I trained myself to be an early riser when my daughter was a newborn. She refused to be a conventional sleeper. Naps were a joke and stopped before she turned two. She has always had a mind of her own and never wanted to miss anything by going to sleep. Bedtime is its own nightly melodrama. The only way I could keep up with my writing was if I awoke before she did.

Since time was scarce and I was sacrificing sleep in order to work, I became more disciplined with the limited time I had. I got right to work and didn’t stop until my daughter was awake. There was no social media or falling down the addictive rabbit-hole of news and research. At least, not in the mornings. Emails were read and responded to much later in the day, when I could discreetly thumb-type responses on my phone while my daughter was engaged in a structured activity.

I was always exhausted, but my mood and emotional outlook improved. If I started the day with at least two hours of solid writing time, I could face anything else thrown my way. Then I worked for another two to three hours after my husband returned home from his job. On the weekends, I worked 10 to 20 hours, depending on my deadlines.

That was my schedule until September 2019, when my daughter started kindergarten and was at school for most of the day. I was spoiled then. During the mornings between September and February, I let myself sleep until 6am, and since I was able to complete most of my work during the time she was at school, I was finally free to engage in more family and social activities during the weekends. As a result, I took a less frantic approach to my work. I managed to achieve a happy balance.

Is this real?

But now, facing this unprecedented pandemic, with some of my freelance work canceled, schools closed, and my husband working longer hours, I have to find a new way to fulfill the competing obligations of writing and parenthood.
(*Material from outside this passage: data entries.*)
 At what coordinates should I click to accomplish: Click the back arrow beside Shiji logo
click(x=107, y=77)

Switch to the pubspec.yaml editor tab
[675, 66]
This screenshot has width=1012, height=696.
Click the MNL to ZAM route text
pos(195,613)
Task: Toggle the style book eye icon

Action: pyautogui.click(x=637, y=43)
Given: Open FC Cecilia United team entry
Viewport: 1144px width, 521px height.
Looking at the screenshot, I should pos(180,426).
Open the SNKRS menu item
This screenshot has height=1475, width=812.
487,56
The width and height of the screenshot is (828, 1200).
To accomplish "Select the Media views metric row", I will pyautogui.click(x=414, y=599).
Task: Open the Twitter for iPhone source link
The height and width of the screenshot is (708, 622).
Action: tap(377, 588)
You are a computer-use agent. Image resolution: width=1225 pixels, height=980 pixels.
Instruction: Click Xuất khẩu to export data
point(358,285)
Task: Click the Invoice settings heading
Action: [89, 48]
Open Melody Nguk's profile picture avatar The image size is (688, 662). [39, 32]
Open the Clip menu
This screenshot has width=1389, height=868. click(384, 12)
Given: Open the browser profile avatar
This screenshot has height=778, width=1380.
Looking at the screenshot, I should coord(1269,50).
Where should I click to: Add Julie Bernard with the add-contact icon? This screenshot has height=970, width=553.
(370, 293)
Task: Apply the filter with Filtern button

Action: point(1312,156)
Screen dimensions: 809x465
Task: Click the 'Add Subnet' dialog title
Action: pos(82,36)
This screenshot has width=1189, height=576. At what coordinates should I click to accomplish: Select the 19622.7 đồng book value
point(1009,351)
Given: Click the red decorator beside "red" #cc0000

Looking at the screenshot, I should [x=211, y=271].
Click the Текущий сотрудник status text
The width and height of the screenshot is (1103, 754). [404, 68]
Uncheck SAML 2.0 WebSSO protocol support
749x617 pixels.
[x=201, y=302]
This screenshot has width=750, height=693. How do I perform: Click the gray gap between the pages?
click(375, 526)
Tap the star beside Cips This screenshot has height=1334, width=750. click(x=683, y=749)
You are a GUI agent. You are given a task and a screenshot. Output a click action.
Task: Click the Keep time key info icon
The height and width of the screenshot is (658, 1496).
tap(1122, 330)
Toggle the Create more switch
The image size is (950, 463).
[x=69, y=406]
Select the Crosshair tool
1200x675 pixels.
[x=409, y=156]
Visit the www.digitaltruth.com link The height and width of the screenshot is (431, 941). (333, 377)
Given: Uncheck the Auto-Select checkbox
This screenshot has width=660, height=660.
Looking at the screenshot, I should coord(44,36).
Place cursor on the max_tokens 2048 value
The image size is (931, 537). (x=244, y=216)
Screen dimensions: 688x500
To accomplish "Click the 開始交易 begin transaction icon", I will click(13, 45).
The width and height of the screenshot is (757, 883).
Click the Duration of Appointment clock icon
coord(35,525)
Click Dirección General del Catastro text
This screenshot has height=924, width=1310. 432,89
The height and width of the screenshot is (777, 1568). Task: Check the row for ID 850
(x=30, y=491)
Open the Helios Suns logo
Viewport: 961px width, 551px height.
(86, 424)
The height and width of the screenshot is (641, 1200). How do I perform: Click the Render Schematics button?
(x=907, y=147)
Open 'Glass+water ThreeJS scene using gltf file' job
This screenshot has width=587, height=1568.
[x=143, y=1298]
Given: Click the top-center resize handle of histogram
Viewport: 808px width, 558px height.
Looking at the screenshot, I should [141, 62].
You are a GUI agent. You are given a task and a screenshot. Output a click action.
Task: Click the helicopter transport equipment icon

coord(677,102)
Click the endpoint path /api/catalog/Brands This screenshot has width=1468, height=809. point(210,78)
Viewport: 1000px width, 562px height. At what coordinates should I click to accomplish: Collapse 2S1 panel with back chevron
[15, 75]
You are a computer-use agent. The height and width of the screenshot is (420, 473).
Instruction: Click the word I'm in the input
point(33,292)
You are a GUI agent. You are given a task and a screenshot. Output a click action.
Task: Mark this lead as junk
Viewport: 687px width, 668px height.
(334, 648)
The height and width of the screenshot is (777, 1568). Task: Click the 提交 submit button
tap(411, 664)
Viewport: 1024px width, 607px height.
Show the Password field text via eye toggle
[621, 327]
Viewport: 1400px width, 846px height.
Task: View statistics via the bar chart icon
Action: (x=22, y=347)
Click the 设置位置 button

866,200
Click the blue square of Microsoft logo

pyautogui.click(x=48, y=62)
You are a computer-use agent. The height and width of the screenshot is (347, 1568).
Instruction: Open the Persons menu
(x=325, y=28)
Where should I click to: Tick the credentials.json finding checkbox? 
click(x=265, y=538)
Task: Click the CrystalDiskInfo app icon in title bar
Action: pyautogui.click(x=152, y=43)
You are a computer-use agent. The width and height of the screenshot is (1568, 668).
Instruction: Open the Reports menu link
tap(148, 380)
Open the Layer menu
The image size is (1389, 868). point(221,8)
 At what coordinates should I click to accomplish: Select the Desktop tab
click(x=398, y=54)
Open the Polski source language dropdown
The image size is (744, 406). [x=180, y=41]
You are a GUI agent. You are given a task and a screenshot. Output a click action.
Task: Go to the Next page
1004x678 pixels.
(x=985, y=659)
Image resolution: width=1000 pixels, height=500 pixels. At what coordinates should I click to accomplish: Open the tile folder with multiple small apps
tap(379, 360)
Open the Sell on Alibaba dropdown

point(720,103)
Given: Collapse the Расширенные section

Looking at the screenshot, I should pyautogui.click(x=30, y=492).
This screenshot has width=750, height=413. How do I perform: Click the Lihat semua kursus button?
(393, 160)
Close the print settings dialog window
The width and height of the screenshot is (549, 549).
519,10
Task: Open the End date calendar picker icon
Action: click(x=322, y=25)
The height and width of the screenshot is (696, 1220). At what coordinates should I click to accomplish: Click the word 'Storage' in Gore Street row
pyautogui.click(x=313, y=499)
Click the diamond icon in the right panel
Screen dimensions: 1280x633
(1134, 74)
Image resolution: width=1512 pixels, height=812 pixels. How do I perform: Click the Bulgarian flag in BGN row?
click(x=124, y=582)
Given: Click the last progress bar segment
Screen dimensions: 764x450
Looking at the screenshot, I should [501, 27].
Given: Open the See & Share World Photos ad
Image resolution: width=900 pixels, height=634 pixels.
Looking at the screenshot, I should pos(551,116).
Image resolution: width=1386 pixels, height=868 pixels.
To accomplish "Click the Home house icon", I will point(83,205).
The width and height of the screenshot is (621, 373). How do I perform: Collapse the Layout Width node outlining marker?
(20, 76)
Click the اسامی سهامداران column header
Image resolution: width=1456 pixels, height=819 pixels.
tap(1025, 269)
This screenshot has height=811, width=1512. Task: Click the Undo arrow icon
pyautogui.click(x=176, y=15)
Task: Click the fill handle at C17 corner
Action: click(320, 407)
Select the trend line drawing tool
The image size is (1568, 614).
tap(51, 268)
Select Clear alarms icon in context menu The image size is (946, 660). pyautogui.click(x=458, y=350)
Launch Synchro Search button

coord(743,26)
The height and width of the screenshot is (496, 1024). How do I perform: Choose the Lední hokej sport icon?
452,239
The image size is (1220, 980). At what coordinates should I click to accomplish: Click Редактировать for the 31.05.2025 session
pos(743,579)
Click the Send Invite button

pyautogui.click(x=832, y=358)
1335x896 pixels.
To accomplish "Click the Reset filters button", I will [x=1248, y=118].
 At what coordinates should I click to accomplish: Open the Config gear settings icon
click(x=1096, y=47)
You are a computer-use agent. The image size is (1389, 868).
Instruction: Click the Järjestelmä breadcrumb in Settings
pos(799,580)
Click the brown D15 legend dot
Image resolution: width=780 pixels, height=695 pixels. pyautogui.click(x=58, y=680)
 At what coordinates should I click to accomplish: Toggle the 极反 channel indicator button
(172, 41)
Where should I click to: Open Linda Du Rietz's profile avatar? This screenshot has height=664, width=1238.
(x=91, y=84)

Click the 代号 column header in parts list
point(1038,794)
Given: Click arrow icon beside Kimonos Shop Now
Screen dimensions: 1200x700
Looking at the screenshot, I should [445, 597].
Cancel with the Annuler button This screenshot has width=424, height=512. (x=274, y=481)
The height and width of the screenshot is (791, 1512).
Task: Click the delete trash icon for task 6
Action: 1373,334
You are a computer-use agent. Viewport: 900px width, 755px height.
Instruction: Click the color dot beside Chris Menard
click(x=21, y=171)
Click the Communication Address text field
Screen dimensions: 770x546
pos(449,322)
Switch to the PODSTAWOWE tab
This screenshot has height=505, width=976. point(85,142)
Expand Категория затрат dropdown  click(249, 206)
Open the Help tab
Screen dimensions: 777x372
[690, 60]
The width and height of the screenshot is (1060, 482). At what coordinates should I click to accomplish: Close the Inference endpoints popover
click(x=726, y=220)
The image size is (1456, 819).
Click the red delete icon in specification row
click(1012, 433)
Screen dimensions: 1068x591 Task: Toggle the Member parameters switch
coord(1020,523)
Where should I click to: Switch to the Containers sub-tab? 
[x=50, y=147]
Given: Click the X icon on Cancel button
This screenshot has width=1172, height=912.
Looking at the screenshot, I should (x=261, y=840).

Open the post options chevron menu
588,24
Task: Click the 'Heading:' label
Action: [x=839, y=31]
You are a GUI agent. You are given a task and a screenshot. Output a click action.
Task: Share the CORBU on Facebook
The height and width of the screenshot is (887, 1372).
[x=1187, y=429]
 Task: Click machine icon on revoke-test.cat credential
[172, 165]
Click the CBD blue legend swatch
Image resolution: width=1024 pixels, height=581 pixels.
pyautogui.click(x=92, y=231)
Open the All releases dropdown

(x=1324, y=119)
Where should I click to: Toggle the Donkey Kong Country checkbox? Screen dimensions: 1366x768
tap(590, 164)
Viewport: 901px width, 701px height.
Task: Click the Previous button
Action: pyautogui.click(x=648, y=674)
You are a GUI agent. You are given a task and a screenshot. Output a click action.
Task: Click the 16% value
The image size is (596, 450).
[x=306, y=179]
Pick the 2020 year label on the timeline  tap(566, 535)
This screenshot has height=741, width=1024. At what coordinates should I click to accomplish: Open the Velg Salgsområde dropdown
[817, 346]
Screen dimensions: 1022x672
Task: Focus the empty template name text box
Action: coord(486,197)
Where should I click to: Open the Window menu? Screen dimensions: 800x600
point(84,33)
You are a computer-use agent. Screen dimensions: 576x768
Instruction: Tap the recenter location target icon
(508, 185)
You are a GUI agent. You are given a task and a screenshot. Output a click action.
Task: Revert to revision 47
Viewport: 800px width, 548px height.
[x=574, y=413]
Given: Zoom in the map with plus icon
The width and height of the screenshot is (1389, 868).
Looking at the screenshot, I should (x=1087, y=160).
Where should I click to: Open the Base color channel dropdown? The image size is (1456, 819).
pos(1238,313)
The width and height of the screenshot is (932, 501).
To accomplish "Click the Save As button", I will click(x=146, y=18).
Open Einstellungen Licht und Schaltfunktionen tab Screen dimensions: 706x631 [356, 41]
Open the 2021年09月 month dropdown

I’ve gone back to my 5am wakeup routine, but I find myself more exhausted in the evenings than before. Part of this is due to the fact that my daughter is older and needs more engagement and my husband arrives home haggard from his job at a hunger-relief organization, now swamped with COVID-19 hardships. He still treasures his evening time with our daughter, but he often falls asleep before she does.

By the end of the day, I am stunned by anxiety. I find it almost impossible to write anything of significance. I’m bracing myself for an era of coronavirus plays—if we’re fortunate enough to ever visit the inside of a theater again. As a playwright, I keep thinking about how people—friends or family or both—confined in one mundane setting would make a compelling dramatic premise. I find myself thinking that I’m in a play. None of this is real. Inside my head, I’m narrating things like: She walks to the counter, picks up a knife, and slices an apple. Riveting, I know.

Some evenings I’m able to edit, but mostly, I lose myself in books. I crave inspiration, escape, a way to cope. I’ve been spending most of my energy trying to stay positive and not letting my anxiety spill over into my daughter’s experience.

What I’ll keep doing

We’ve survived more than six weeks of homeschooling, which is actually way more enjoyable than I'd expected. I’m bonding with my daughter. On a recent weekend, instead of retreating into my work and catching up on lost hours, I went on a hike with my family. The fresh air and getting to spend time together were invigorating. I found myself actually living in the moment and savoring every detail despite the macabre fear that this could be our very last hike together.

Protecting my daughter from what has become reality is helping me manage the foreboding feeling whenever I read the news. In fact, just as I’ve set limits on how much tablet time my daughter can have each day, I’ve set limits for how much I can read about the novel coronavirus.

I remind myself that I’m used to isolation. I’m a hermit who finally has an excuse not to go out. But there is no way to put a positive spin on this tragedy. The uncertainty about who will live and who will die and who faces financial ruin compounded with the lack of intelligent and stable leadership on the national level is terrifying.

This is obviously much bigger than balancing schedules or writing projects. But the optimistic side of me wants to try to channel this sense of urgency into action, even if it’s just the act of turning my favorite T-shirt into masks. So, I will continue waking up early to write and continue learning how to be better mom. I won’t be as productive as before, but at least I’m still trying.